Organizadora do evento, Laura Cunha explica que o trabalho nasceu a partir dos relatos de colegas que tinham pessoas autistas na família e relataram a dificuldade de encontrar espaços de lazer seguros e que pensem na realidade das crianças. “Nessa sessão, buscamos adaptar a sala de cinema. A luz não tão escura, o som não tão alto para evitar as hipersensibilidades. Além da pesquisa e proximidade com o assunto, contamos com a ajuda de uma psicóloga e psicopedagoga para saber o que seria preciso para criar esse ambiente”, explicou.

A psicóloga e psicopedagoga Karla Cilene Santos Sousa acompanha o projeto desde o início e diz que a iniciativa é a garantia de um direito humano: “Precisamos pensar desde as pessoas que vão compor esse espaço até o ambiente propriamente dito Essas ações promovem um ambiente mais confortável e livre para a pessoa com autismo se manifestar”.

Karla Cilene conta que, mesmo com o diagnóstico semelhante, as pessoas com autismo são diferentes. Algumas delas apresentam sensibilidade auditiva, fazendo com que os estímulos sonoros sejam gatilhos para uma desregulação. Elas podem ficar agitadas, chorar e desejar sair do espaço. 

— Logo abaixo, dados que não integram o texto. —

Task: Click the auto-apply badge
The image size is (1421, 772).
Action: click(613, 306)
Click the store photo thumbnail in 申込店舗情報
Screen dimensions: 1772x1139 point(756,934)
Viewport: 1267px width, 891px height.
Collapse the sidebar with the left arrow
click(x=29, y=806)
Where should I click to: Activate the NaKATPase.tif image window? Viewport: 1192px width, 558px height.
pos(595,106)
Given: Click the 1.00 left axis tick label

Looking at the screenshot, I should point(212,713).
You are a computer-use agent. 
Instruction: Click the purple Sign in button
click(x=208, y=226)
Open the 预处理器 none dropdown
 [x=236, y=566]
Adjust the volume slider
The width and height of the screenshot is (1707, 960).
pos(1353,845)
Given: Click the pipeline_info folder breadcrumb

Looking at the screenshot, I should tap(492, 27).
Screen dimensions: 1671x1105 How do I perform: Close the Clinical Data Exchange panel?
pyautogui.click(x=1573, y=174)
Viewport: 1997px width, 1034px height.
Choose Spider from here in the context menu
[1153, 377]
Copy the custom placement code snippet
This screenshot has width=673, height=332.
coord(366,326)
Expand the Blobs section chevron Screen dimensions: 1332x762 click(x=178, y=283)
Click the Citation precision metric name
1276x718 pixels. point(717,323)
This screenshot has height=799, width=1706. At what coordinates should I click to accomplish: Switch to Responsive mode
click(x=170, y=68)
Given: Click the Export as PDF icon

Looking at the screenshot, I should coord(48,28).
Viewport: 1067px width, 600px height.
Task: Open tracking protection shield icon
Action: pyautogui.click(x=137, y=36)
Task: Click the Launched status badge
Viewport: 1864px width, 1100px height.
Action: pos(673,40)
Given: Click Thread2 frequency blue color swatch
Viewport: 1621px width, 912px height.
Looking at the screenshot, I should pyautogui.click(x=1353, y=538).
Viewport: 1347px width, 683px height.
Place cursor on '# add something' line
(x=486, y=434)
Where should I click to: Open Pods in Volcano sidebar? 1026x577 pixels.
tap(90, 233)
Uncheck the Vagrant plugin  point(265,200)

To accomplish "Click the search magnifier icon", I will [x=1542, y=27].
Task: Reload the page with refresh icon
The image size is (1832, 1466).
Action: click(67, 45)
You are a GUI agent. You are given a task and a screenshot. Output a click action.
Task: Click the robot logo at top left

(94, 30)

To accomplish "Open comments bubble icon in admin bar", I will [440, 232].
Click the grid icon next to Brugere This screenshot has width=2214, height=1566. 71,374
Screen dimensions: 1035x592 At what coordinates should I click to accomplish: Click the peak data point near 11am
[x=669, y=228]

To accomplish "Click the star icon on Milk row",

Por isso, deixar o volume mais baixo durante a projeção se torna uma opção mais efetiva. Quanto à regulagem de luz, um espaço totalmente escuro pode interferir na movimentação e eles poderiam acabar se machucando, tendo em vista que muitas pessoas com autismo apresenta quadros de estereotipias e agitação psicomotora.

Também psicóloga, Lara Bolatti explica que essas adaptações feitas no CineAut são importantíssimas: “A maioria das pessoas com TEA possui hipersensibilidade sensorial, ou seja, sentem com maior intensidade alguns estímulos. O som, por exemplo, fica mais alto; e a iluminação mais forte. O que pode causar agitação, ou até uma crise de desregulação”.

As duas especialistas afirmam que ações culturais são importantes tanto para a pessoa com autismo quanto para o seu entorno. “Muitas famílias ainda não se sentem confortáveis ou preparadas para lidar com olhares julgadores de uma sociedade ainda preconceituosa. E são nesses momentos que há trocas de vivências e conhecimentos, fazendo com que essas famílias não se sintam sozinhas e sejam encorajadas para, no seu tempo, irem enfrentando os obstáculos pela frente”, detalhou Bolatti.

Laura Cunha contou que ainda não sabe qual será o futuro do CineAut. A edição do último sábado também servirá como seu projeto de conclusão do curso de Relações Públicas. Agora, ela e a equipe começam a buscar alternativas de financiamento para manter o projeto vivo. A direção da Sala Walter da Silveira fez um convite para que o projeto aconteça mensalmente em suas dependências e a equipe de produção começou a luta para viabilizar a ideia para um público maior.